##### Records for the task #####

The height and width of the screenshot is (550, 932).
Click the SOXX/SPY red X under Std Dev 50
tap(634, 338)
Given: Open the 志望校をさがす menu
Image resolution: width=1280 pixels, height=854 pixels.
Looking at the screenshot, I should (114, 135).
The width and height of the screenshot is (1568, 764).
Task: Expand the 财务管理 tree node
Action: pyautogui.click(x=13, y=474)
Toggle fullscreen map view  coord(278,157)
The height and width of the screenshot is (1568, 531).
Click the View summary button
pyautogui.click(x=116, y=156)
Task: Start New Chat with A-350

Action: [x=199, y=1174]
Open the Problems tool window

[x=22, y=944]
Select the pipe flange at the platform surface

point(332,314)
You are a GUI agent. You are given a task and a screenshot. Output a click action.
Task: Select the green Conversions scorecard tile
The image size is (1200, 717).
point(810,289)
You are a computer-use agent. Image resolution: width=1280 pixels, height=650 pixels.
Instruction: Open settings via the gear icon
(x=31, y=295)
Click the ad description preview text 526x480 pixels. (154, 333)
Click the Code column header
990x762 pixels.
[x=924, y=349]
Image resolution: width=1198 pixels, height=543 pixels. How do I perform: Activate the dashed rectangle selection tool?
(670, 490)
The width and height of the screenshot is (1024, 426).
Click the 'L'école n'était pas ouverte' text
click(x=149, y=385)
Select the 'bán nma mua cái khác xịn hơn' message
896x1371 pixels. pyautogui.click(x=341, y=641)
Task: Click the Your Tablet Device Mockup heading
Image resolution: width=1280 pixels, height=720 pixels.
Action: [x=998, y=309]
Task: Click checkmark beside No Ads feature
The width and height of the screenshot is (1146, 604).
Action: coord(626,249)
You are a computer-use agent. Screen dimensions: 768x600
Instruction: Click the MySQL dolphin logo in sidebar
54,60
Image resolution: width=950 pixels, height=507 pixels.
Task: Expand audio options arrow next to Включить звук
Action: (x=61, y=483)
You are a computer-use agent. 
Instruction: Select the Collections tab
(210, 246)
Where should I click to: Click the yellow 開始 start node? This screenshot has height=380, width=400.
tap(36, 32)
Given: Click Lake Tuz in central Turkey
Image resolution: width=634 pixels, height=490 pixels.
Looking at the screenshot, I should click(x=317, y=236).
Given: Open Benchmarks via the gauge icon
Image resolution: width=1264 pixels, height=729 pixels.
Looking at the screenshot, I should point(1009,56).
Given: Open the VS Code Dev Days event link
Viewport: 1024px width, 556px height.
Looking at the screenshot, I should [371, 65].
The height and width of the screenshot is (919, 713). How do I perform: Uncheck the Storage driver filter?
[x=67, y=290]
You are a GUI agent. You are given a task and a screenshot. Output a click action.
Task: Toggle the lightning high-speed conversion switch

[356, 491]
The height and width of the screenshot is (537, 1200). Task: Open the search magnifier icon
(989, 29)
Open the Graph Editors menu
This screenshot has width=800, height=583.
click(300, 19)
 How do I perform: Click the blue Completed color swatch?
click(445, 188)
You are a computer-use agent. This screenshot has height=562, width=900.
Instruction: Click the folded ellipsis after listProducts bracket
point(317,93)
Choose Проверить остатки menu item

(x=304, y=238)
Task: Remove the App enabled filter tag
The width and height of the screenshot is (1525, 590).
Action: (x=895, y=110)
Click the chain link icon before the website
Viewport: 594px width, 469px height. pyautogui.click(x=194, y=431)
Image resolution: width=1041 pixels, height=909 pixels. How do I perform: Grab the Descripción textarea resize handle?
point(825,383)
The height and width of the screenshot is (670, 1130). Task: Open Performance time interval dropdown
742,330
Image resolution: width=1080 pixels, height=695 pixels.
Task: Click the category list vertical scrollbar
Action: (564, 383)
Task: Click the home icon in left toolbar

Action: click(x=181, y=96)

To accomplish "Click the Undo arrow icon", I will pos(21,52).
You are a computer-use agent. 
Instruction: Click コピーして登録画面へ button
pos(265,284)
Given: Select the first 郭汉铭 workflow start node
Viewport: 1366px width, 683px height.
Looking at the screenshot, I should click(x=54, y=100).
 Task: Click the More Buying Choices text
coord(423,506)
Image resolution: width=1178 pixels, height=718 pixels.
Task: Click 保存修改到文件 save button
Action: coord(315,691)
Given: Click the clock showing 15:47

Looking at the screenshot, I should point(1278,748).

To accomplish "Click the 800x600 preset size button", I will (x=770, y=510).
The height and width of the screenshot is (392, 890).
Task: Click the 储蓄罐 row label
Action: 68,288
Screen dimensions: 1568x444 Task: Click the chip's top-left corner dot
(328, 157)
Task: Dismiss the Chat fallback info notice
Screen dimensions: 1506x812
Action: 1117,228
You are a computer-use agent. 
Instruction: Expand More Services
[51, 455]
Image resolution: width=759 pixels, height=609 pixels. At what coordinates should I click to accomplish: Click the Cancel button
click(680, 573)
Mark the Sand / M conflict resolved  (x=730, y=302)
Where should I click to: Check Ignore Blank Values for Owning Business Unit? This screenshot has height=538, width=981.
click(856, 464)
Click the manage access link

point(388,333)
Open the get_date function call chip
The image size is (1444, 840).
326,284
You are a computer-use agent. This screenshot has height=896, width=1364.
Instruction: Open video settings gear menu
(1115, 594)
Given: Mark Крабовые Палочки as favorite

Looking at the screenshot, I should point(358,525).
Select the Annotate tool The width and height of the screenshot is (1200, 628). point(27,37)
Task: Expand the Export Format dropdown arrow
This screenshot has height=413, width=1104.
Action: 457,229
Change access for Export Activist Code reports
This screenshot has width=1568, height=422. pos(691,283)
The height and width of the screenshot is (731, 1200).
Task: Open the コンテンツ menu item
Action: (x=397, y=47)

#####

**Required action**: Repeat the entries exactly, all of them.

**Solution**:
The height and width of the screenshot is (550, 932).
Click the SOXX/SPY red X under Std Dev 50
tap(634, 338)
Given: Open the 志望校をさがす menu
Image resolution: width=1280 pixels, height=854 pixels.
Looking at the screenshot, I should (114, 135).
The width and height of the screenshot is (1568, 764).
Task: Expand the 财务管理 tree node
Action: pyautogui.click(x=13, y=474)
Toggle fullscreen map view  coord(278,157)
The height and width of the screenshot is (1568, 531).
Click the View summary button
pyautogui.click(x=116, y=156)
Task: Start New Chat with A-350

Action: [x=199, y=1174]
Open the Problems tool window

[x=22, y=944]
Select the pipe flange at the platform surface

point(332,314)
You are a GUI agent. You are given a task and a screenshot. Output a click action.
Task: Select the green Conversions scorecard tile
The image size is (1200, 717).
point(810,289)
You are a computer-use agent. Image resolution: width=1280 pixels, height=650 pixels.
Instruction: Open settings via the gear icon
(x=31, y=295)
Click the ad description preview text 526x480 pixels. (154, 333)
Click the Code column header
990x762 pixels.
[x=924, y=349]
Image resolution: width=1198 pixels, height=543 pixels. How do I perform: Activate the dashed rectangle selection tool?
(670, 490)
The width and height of the screenshot is (1024, 426).
Click the 'L'école n'était pas ouverte' text
click(x=149, y=385)
Select the 'bán nma mua cái khác xịn hơn' message
896x1371 pixels. pyautogui.click(x=341, y=641)
Task: Click the Your Tablet Device Mockup heading
Image resolution: width=1280 pixels, height=720 pixels.
Action: [x=998, y=309]
Task: Click checkmark beside No Ads feature
The width and height of the screenshot is (1146, 604).
Action: coord(626,249)
You are a computer-use agent. Screen dimensions: 768x600
Instruction: Click the MySQL dolphin logo in sidebar
54,60
Image resolution: width=950 pixels, height=507 pixels.
Task: Expand audio options arrow next to Включить звук
Action: (x=61, y=483)
You are a computer-use agent. 
Instruction: Select the Collections tab
(210, 246)
Where should I click to: Click the yellow 開始 start node? This screenshot has height=380, width=400.
tap(36, 32)
Given: Click Lake Tuz in central Turkey
Image resolution: width=634 pixels, height=490 pixels.
Looking at the screenshot, I should click(x=317, y=236).
Given: Open Benchmarks via the gauge icon
Image resolution: width=1264 pixels, height=729 pixels.
Looking at the screenshot, I should point(1009,56).
Given: Open the VS Code Dev Days event link
Viewport: 1024px width, 556px height.
Looking at the screenshot, I should [371, 65].
The height and width of the screenshot is (919, 713). How do I perform: Uncheck the Storage driver filter?
[x=67, y=290]
You are a GUI agent. You are given a task and a screenshot. Output a click action.
Task: Toggle the lightning high-speed conversion switch

[356, 491]
The height and width of the screenshot is (537, 1200). Task: Open the search magnifier icon
(989, 29)
Open the Graph Editors menu
This screenshot has width=800, height=583.
click(300, 19)
 How do I perform: Click the blue Completed color swatch?
click(445, 188)
You are a computer-use agent. This screenshot has height=562, width=900.
Instruction: Click the folded ellipsis after listProducts bracket
point(317,93)
Choose Проверить остатки menu item

(x=304, y=238)
Task: Remove the App enabled filter tag
The width and height of the screenshot is (1525, 590).
Action: (x=895, y=110)
Click the chain link icon before the website
Viewport: 594px width, 469px height. pyautogui.click(x=194, y=431)
Image resolution: width=1041 pixels, height=909 pixels. How do I perform: Grab the Descripción textarea resize handle?
point(825,383)
The height and width of the screenshot is (670, 1130). Task: Open Performance time interval dropdown
742,330
Image resolution: width=1080 pixels, height=695 pixels.
Task: Click the category list vertical scrollbar
Action: (564, 383)
Task: Click the home icon in left toolbar

Action: click(x=181, y=96)

To accomplish "Click the Undo arrow icon", I will pos(21,52).
You are a computer-use agent. 
Instruction: Click コピーして登録画面へ button
pos(265,284)
Given: Select the first 郭汉铭 workflow start node
Viewport: 1366px width, 683px height.
Looking at the screenshot, I should click(x=54, y=100).
 Task: Click the More Buying Choices text
coord(423,506)
Image resolution: width=1178 pixels, height=718 pixels.
Task: Click 保存修改到文件 save button
Action: coord(315,691)
Given: Click the clock showing 15:47

Looking at the screenshot, I should point(1278,748).

To accomplish "Click the 800x600 preset size button", I will (x=770, y=510).
The height and width of the screenshot is (392, 890).
Task: Click the 储蓄罐 row label
Action: 68,288
Screen dimensions: 1568x444 Task: Click the chip's top-left corner dot
(328, 157)
Task: Dismiss the Chat fallback info notice
Screen dimensions: 1506x812
Action: 1117,228
You are a computer-use agent. 
Instruction: Expand More Services
[51, 455]
Image resolution: width=759 pixels, height=609 pixels. At what coordinates should I click to accomplish: Click the Cancel button
click(680, 573)
Mark the Sand / M conflict resolved  (x=730, y=302)
Where should I click to: Check Ignore Blank Values for Owning Business Unit? This screenshot has height=538, width=981.
click(856, 464)
Click the manage access link

point(388,333)
Open the get_date function call chip
The image size is (1444, 840).
326,284
You are a computer-use agent. This screenshot has height=896, width=1364.
Instruction: Open video settings gear menu
(1115, 594)
Given: Mark Крабовые Палочки as favorite

Looking at the screenshot, I should point(358,525).
Select the Annotate tool The width and height of the screenshot is (1200, 628). point(27,37)
Task: Expand the Export Format dropdown arrow
This screenshot has height=413, width=1104.
Action: 457,229
Change access for Export Activist Code reports
This screenshot has width=1568, height=422. pos(691,283)
The height and width of the screenshot is (731, 1200).
Task: Open the コンテンツ menu item
Action: (x=397, y=47)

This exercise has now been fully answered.